(Collected data)
********

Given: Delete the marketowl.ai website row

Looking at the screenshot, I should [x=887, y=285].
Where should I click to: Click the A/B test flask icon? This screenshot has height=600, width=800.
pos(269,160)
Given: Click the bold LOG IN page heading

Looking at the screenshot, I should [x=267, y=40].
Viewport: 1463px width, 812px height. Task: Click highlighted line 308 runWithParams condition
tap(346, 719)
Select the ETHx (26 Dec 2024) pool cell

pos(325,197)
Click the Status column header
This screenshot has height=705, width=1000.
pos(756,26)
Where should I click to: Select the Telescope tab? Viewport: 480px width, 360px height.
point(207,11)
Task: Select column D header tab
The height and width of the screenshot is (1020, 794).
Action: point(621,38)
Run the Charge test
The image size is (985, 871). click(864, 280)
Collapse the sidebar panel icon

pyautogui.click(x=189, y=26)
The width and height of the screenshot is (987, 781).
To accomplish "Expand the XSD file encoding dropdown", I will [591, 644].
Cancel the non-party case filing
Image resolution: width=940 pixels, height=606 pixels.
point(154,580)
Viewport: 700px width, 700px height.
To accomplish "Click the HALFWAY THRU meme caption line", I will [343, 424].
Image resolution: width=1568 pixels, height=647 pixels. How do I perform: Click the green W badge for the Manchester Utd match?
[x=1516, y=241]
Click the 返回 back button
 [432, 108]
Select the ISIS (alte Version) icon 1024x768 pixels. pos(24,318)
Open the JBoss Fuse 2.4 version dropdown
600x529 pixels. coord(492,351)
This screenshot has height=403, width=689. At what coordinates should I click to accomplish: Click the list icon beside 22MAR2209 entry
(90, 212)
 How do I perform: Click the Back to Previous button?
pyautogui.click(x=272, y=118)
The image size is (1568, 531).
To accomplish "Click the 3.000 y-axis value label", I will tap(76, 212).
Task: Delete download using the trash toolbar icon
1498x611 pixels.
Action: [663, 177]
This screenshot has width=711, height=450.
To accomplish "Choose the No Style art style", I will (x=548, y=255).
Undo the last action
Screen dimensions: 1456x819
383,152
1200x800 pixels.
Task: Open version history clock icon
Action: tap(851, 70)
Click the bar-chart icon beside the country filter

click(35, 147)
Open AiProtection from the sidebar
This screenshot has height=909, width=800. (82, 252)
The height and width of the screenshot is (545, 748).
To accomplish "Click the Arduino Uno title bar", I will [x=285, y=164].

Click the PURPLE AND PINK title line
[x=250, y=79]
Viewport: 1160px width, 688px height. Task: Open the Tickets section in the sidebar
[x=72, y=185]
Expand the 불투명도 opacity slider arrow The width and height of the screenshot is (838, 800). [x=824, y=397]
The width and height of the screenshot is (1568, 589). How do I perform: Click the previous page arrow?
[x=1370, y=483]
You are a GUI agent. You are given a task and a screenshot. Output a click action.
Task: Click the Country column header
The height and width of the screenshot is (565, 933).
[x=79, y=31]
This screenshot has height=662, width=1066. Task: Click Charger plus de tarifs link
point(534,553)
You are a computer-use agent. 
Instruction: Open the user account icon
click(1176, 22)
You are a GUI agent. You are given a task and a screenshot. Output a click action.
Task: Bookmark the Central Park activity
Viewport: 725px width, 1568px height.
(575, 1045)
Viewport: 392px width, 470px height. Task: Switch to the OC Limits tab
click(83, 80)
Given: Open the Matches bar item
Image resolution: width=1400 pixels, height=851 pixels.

********

About this task: Filter on the word "Expand": copy each matching line from the entries above.

Response area:
To accomplish "Expand the XSD file encoding dropdown", I will [591, 644].
Expand the 불투명도 opacity slider arrow The width and height of the screenshot is (838, 800). [x=824, y=397]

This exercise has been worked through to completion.